(Stored data entries)
####################

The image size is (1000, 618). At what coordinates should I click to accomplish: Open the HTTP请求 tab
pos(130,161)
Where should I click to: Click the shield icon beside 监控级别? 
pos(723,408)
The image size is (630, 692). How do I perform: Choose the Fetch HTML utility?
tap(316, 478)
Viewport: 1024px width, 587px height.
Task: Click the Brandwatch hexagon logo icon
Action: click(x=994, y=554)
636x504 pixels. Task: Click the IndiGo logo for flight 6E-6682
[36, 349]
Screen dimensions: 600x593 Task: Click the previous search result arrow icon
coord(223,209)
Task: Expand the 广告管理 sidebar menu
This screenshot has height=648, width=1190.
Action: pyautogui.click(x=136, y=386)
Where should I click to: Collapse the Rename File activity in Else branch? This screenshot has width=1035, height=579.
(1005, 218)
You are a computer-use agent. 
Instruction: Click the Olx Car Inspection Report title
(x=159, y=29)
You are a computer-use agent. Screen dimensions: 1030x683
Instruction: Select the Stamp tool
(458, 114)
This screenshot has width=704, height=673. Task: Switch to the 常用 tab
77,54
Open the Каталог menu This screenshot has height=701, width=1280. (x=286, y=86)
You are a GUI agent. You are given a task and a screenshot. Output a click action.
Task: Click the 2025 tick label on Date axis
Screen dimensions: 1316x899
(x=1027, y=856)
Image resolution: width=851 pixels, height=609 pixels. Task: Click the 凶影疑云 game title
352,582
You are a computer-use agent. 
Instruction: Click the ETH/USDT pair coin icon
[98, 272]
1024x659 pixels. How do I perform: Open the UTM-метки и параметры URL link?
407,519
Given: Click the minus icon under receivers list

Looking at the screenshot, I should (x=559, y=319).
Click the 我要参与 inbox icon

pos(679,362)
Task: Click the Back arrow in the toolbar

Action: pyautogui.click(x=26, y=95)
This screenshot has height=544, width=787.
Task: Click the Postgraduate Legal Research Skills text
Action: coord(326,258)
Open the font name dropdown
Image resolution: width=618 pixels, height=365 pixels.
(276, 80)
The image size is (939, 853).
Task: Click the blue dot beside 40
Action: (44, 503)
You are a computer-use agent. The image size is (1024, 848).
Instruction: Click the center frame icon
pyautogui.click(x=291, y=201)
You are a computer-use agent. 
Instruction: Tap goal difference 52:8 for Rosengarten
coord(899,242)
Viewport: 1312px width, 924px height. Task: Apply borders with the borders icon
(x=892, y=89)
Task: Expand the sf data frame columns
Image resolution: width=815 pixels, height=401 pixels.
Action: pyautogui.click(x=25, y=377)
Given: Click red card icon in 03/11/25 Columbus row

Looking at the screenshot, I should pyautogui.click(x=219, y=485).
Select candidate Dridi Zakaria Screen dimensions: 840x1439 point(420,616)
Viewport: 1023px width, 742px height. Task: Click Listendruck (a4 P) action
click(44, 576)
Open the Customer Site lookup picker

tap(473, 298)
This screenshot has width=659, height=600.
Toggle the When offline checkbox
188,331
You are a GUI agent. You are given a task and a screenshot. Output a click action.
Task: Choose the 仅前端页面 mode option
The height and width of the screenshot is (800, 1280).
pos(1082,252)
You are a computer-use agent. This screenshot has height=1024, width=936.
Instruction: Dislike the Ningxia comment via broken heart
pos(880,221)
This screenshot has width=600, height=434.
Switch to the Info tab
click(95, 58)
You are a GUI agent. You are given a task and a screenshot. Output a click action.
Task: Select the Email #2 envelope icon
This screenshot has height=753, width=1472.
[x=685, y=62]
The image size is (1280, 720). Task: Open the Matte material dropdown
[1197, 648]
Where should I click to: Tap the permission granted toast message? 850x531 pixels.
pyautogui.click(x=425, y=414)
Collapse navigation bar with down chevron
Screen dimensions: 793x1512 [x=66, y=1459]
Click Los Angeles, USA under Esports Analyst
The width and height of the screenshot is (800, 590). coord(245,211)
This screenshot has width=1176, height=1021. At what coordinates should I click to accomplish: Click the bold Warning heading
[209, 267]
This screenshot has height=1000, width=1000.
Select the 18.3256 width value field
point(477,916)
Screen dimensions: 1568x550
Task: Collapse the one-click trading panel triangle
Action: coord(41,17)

####################

Assignment: An exact restatement of the data is required.

Answer space:
The image size is (1000, 618). At what coordinates should I click to accomplish: Open the HTTP请求 tab
pos(130,161)
Where should I click to: Click the shield icon beside 监控级别? 
pos(723,408)
The image size is (630, 692). How do I perform: Choose the Fetch HTML utility?
tap(316, 478)
Viewport: 1024px width, 587px height.
Task: Click the Brandwatch hexagon logo icon
Action: click(x=994, y=554)
636x504 pixels. Task: Click the IndiGo logo for flight 6E-6682
[36, 349]
Screen dimensions: 600x593 Task: Click the previous search result arrow icon
coord(223,209)
Task: Expand the 广告管理 sidebar menu
This screenshot has height=648, width=1190.
Action: pyautogui.click(x=136, y=386)
Where should I click to: Collapse the Rename File activity in Else branch? This screenshot has width=1035, height=579.
(1005, 218)
You are a computer-use agent. 
Instruction: Click the Olx Car Inspection Report title
(x=159, y=29)
You are a computer-use agent. Screen dimensions: 1030x683
Instruction: Select the Stamp tool
(458, 114)
This screenshot has width=704, height=673. Task: Switch to the 常用 tab
77,54
Open the Каталог menu This screenshot has height=701, width=1280. (x=286, y=86)
You are a GUI agent. You are given a task and a screenshot. Output a click action.
Task: Click the 2025 tick label on Date axis
Screen dimensions: 1316x899
(x=1027, y=856)
Image resolution: width=851 pixels, height=609 pixels. Task: Click the 凶影疑云 game title
352,582
You are a computer-use agent. 
Instruction: Click the ETH/USDT pair coin icon
[98, 272]
1024x659 pixels. How do I perform: Open the UTM-метки и параметры URL link?
407,519
Given: Click the minus icon under receivers list

Looking at the screenshot, I should (x=559, y=319).
Click the 我要参与 inbox icon

pos(679,362)
Task: Click the Back arrow in the toolbar

Action: pyautogui.click(x=26, y=95)
This screenshot has height=544, width=787.
Task: Click the Postgraduate Legal Research Skills text
Action: coord(326,258)
Open the font name dropdown
Image resolution: width=618 pixels, height=365 pixels.
(276, 80)
The image size is (939, 853).
Task: Click the blue dot beside 40
Action: (44, 503)
You are a computer-use agent. The image size is (1024, 848).
Instruction: Click the center frame icon
pyautogui.click(x=291, y=201)
You are a computer-use agent. 
Instruction: Tap goal difference 52:8 for Rosengarten
coord(899,242)
Viewport: 1312px width, 924px height. Task: Apply borders with the borders icon
(x=892, y=89)
Task: Expand the sf data frame columns
Image resolution: width=815 pixels, height=401 pixels.
Action: pyautogui.click(x=25, y=377)
Given: Click red card icon in 03/11/25 Columbus row

Looking at the screenshot, I should pyautogui.click(x=219, y=485).
Select candidate Dridi Zakaria Screen dimensions: 840x1439 point(420,616)
Viewport: 1023px width, 742px height. Task: Click Listendruck (a4 P) action
click(44, 576)
Open the Customer Site lookup picker

tap(473, 298)
This screenshot has width=659, height=600.
Toggle the When offline checkbox
188,331
You are a GUI agent. You are given a task and a screenshot. Output a click action.
Task: Choose the 仅前端页面 mode option
The height and width of the screenshot is (800, 1280).
pos(1082,252)
You are a computer-use agent. This screenshot has height=1024, width=936.
Instruction: Dislike the Ningxia comment via broken heart
pos(880,221)
This screenshot has width=600, height=434.
Switch to the Info tab
click(95, 58)
You are a GUI agent. You are given a task and a screenshot. Output a click action.
Task: Select the Email #2 envelope icon
This screenshot has height=753, width=1472.
[x=685, y=62]
The image size is (1280, 720). Task: Open the Matte material dropdown
[1197, 648]
Where should I click to: Tap the permission granted toast message? 850x531 pixels.
pyautogui.click(x=425, y=414)
Collapse navigation bar with down chevron
Screen dimensions: 793x1512 [x=66, y=1459]
Click Los Angeles, USA under Esports Analyst
The width and height of the screenshot is (800, 590). coord(245,211)
This screenshot has width=1176, height=1021. At what coordinates should I click to accomplish: Click the bold Warning heading
[209, 267]
This screenshot has height=1000, width=1000.
Select the 18.3256 width value field
point(477,916)
Screen dimensions: 1568x550
Task: Collapse the one-click trading panel triangle
Action: coord(41,17)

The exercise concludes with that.